**Directions for this task**
Copy the lines below word for word, from the first line through the line containing "TECHNICAL is located", with both ends included.

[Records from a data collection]
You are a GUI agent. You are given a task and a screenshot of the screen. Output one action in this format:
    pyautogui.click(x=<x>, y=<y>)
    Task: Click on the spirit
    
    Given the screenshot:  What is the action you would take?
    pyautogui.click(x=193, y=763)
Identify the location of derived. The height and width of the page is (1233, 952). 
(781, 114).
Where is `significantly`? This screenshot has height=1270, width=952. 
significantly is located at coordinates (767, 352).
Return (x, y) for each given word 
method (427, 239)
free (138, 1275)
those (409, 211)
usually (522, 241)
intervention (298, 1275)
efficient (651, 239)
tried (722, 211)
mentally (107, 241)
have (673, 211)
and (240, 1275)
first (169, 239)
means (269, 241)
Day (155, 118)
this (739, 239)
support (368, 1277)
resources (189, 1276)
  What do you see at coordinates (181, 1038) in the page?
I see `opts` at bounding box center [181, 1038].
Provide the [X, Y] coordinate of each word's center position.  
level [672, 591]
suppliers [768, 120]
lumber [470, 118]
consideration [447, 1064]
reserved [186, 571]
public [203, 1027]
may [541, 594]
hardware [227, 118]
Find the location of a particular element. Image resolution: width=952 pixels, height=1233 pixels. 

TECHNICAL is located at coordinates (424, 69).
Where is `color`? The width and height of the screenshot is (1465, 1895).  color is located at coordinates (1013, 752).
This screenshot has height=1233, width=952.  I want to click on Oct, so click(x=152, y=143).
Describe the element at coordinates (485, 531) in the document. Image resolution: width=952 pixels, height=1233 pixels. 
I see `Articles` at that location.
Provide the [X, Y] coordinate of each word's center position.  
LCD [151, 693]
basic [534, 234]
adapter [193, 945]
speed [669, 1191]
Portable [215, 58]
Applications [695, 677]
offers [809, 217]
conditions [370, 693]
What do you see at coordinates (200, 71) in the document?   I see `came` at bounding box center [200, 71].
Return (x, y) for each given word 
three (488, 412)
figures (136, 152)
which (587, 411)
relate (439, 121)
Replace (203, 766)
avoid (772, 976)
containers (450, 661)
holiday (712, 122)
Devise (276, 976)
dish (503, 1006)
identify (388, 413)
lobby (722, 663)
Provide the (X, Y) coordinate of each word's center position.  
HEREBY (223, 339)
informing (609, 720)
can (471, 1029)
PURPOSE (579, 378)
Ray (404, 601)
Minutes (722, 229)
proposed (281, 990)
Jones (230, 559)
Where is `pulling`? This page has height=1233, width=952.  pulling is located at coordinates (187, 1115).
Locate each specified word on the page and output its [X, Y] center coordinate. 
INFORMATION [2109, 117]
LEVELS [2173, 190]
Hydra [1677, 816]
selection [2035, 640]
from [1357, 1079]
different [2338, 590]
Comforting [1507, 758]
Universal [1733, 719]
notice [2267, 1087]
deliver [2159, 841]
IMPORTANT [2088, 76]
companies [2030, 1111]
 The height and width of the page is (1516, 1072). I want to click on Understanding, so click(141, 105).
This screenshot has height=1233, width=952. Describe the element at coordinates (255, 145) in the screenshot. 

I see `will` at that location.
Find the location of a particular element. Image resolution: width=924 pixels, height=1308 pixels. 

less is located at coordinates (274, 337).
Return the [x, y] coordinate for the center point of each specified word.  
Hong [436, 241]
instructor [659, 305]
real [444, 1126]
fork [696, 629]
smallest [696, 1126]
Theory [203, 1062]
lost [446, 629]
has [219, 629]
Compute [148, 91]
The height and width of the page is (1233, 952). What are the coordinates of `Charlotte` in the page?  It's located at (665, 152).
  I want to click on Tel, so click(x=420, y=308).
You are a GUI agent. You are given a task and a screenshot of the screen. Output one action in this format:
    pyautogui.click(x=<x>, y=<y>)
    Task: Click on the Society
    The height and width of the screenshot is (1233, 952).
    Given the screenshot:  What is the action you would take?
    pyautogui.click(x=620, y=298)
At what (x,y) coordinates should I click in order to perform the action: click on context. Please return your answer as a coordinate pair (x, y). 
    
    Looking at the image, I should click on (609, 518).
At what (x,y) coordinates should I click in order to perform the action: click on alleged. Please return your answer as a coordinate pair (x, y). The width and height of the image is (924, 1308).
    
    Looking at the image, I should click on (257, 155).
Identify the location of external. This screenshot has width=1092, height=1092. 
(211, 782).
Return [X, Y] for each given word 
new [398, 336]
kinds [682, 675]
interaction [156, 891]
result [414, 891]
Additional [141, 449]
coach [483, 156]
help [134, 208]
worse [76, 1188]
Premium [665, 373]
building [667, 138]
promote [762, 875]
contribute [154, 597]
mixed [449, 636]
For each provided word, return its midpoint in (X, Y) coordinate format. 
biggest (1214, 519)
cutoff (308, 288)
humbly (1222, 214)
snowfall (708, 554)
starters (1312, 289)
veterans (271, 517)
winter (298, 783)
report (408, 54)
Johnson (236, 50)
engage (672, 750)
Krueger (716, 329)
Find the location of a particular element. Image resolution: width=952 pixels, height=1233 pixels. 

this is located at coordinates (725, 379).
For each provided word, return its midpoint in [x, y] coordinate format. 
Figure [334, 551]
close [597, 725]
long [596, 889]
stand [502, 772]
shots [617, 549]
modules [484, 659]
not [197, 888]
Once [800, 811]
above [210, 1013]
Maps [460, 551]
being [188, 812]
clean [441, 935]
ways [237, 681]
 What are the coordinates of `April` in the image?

**Task answer**
You are a GUI agent. You are given a task and a screenshot of the screen. Output one action in this format:
    pyautogui.click(x=<x>, y=<y>)
    Task: Click on the spirit
    
    Given the screenshot:  What is the action you would take?
    pyautogui.click(x=193, y=763)
Identify the location of derived. The height and width of the page is (1233, 952). 
(781, 114).
Where is `significantly`? This screenshot has height=1270, width=952. 
significantly is located at coordinates (767, 352).
Return (x, y) for each given word 
method (427, 239)
free (138, 1275)
those (409, 211)
usually (522, 241)
intervention (298, 1275)
efficient (651, 239)
tried (722, 211)
mentally (107, 241)
have (673, 211)
and (240, 1275)
first (169, 239)
means (269, 241)
Day (155, 118)
this (739, 239)
support (368, 1277)
resources (189, 1276)
  What do you see at coordinates (181, 1038) in the page?
I see `opts` at bounding box center [181, 1038].
Provide the [X, Y] coordinate of each word's center position.  
level [672, 591]
suppliers [768, 120]
lumber [470, 118]
consideration [447, 1064]
reserved [186, 571]
public [203, 1027]
may [541, 594]
hardware [227, 118]
Find the location of a particular element. Image resolution: width=952 pixels, height=1233 pixels. 

TECHNICAL is located at coordinates (424, 69).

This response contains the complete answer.